Last week, Spotify was upgraded to BUY by several analysts, all of whom predicted that the stock price would rise to above $200 ahead of the company’s next earnings report. But not everyone is so bullish — especially as soggier news comes in.
Now, Pivotal Research Group has issued a downgrade to the stock’s performance, citing competition from Apple Music and other streaming options.
SPOT is down to $187.30 at the time of writing, which is slightly lower than the estimates given when analysts upgraded the stock to BUY last week. So what’s changed in the past week to make the stock go from a BUY to a HOLD?
According to Pivotal Research, Spotify’s growth has slowed substantially in the face of active competitors and churn from the company’s subscribers. A substantial number of those subscribers are opting out of premium content in favor of its free, ad-supported option, with one estimate pegging churn at 16%.
The research group also delved into Google search traffic, and found that searches for the streaming platform are ebbing. That could mean that Spotify is achieving its marketing aims without Google’s help, or that the platform is already nearing its consumer saturation point. Perhaps the worst possibility is that people are searching for something else like ‘Apple Music,’ though a deeper SEO analysis might be required before any conclusions are made.
Either way, the firm has also downgraded its projection for new subs for the fiscal 2018 period, stating that it believes SPOT will hit 92.5 million subscribers.
That’s slightly down from the original estimate of 93 million.
Pivotal’s analyst estimate seems in line with a newer batch of projections for the company, with fierce competition among music and video streaming services viewed as a bigger deal. A new report that looks at the composition of Spotify’s premium subscription discovered that only 55% of subscribers had the $9.99 per month subscription plan, 24% had the family plan, and 12% the cheaply-priced student option. The Spotify/Hulu bundle on offer only made up 9% of premium subscribers.
The company also lags behind other streaming music services’ growth reports in the United States.
For example, Apple Music achieved a 5% subscriber growth rate in the US, while SPOT’s growth was only 2% in the same period. However, the company outperformed Apple Music globally with 7% growth worldwide.
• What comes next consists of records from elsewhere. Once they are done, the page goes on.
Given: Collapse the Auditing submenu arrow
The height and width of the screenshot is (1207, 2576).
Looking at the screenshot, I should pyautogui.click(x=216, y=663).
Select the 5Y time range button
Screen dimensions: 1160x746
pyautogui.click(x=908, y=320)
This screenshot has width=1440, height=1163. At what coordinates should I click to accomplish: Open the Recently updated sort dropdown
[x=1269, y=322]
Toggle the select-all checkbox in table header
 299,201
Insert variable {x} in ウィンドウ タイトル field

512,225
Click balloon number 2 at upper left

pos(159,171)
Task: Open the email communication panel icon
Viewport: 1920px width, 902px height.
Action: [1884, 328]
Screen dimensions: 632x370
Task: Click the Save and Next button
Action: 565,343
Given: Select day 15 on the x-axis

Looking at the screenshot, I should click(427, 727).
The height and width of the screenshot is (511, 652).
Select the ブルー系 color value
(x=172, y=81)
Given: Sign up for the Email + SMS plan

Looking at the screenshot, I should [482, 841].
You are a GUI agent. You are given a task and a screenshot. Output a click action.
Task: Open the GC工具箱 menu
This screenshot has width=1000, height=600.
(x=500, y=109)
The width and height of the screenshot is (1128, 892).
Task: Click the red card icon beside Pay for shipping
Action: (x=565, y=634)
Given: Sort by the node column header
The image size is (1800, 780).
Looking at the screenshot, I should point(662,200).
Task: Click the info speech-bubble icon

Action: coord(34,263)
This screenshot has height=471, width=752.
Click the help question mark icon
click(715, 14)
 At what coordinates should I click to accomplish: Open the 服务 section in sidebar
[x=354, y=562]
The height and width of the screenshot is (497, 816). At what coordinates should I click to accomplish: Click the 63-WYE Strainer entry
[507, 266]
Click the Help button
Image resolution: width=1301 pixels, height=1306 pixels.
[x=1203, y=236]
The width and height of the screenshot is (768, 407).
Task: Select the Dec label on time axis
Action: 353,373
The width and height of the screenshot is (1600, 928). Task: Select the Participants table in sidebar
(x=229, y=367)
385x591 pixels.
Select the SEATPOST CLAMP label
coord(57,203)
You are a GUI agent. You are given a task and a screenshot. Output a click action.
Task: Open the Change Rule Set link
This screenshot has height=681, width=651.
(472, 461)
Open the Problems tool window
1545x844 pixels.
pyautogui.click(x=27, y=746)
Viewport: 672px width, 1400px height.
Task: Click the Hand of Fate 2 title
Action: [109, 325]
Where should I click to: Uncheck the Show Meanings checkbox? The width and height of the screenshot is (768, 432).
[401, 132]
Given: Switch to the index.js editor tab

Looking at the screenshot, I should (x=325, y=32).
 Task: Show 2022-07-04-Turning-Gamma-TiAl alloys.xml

The company’s churn rate is much higher than other music services too. That includes the aforementioned estimate of 16% of US subscribers deciding to cancel their premium plan. That rate is much higher than the global churn rate reported. Analysts believe the company’s free ad-supported option is the primary factor for churn rates, with formerly premium subscribers often deciding to lower their subscription to the ad-supported model.